§ **PROBLEMS AND TASKS**
(1) Return, word for word, the part of the Iraq ministers article below that begins at the words "Sunni-Shiite dispute to" and stops after "voting on ministries.".
(2) Extend the article below on the Sunni-Shiite dispute over Iraqi ministers, picking up after its final sentence.

§ **TEXT BLOCK**
———
Sunni-Shiite dispute to delay appointment of Iraq ministers

Due to disputes between the major Sunni and Shiite parties and blocs, the Iraqi parliament will not be able to vote in a full slate of ministers in Tuesday’s scheduled session. The top jobs at the Ministry of Defense and the Ministry of Interior in particular have caused ruptures.

The media bureau of the Iraqi parliament has published the agenda of Tuesday’s session, scheduled to begin at 1300 local time. Top on the agenda are the swearing in of some MPs, appeals against the membership of some MPs, the 2019 budget bill, the formation of the permanent parliamentary committee, and the death of the fish. It does not include voting on ministries.

On October 24, 14 ministries of the Iraqi government were voted on and sworn in, leaving eight ministries vacant, including the critical ministries of defense and interior.

“The talks are continuous to complete the ministerial formation next Tuesday. I believe most of the ministries, not all, will be passed. We have three days to reach an understanding,” Ahmed Assady, spokesperson for the Fatih alliance, told Rudaw.
———
§ **DATA PROVIDED**
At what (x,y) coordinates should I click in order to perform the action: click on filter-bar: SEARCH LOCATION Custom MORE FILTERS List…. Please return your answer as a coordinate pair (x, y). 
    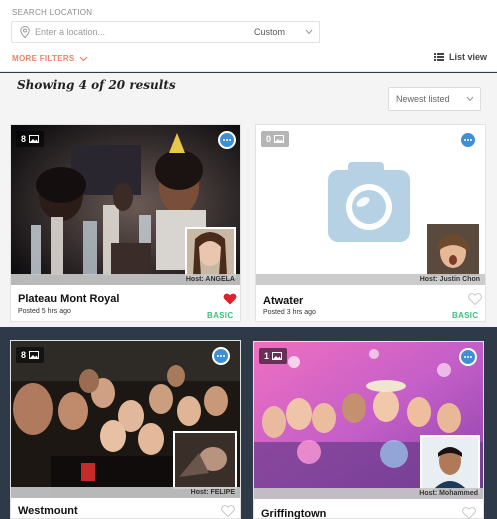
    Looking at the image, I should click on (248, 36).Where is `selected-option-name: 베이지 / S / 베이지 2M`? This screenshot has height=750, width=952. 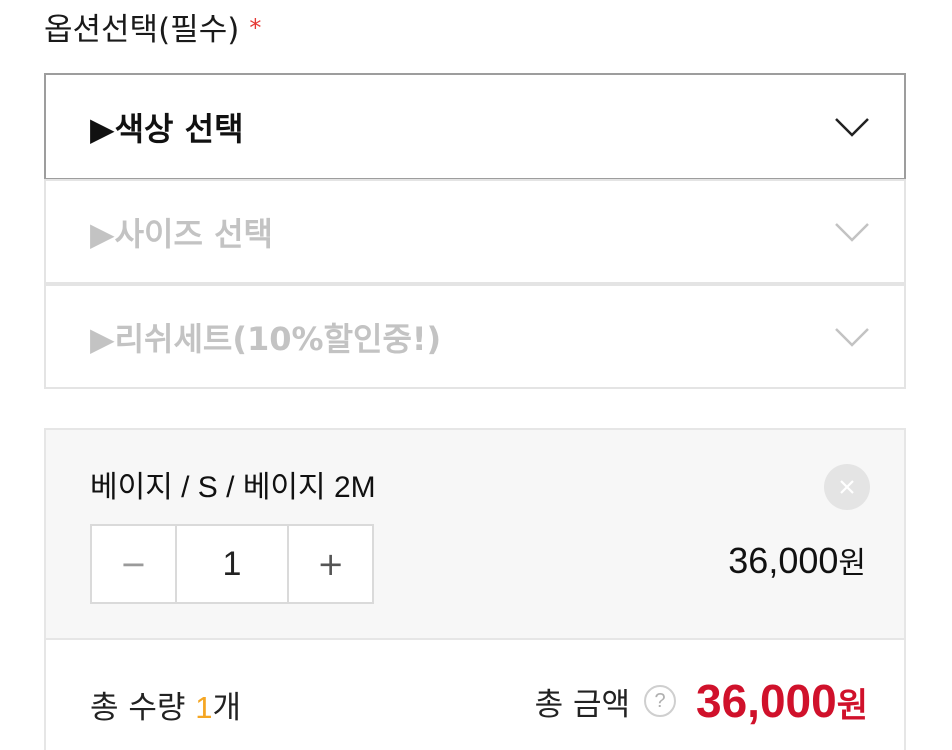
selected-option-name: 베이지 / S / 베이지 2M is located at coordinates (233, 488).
———
§ **ANSWERS BY TASK**
(1)
Sunni-Shiite dispute to delay appointment of Iraq ministers

Due to disputes between the major Sunni and Shiite parties and blocs, the Iraqi parliament will not be able to vote in a full slate of ministers in Tuesday’s scheduled session. The top jobs at the Ministry of Defense and the Ministry of Interior in particular have caused ruptures.

The media bureau of the Iraqi parliament has published the agenda of Tuesday’s session, scheduled to begin at 1300 local time. Top on the agenda are the swearing in of some MPs, appeals against the membership of some MPs, the 2019 budget bill, the formation of the permanent parliamentary committee, and the death of the fish. It does not include voting on ministries.

(2)
Fatih is insisted on its candidate, Falih Fayadh, for the Ministry of Interior and is trying to convince the Sayirun alliance to accept him.

Fayadh was head of Iraq’s Homeland Security, Hashd al-Shaabi Commission, and a National Security advisor in the previous government before he was ousted by former Prime Minister Haider al-Abadi for politicizing his post.

“With regards to the security ministries, we insist on managing them far from party grips or divisions, for them to be headed by independent, competent individuals. This is our vision, and we insist on it,” Jassim Halfi, spokesperson for Sayirun, told Rudaw.

Muqtada al-Sadr, the populist Shiite leader, has called on the Iraqi PM to insulate security ministries and positions from party influences and power brokering, calling on him to only nominate independent technocrats.

“These two ministries, the Defense and Interior, are concerned with security affairs and the armed forces. Technocrats and independents have to become their ministers, as mentioned in the constitution,” Raeed Fahmi, a Sayirun MP and a prominent member of the Iraqi Communist Party, told Rudaw.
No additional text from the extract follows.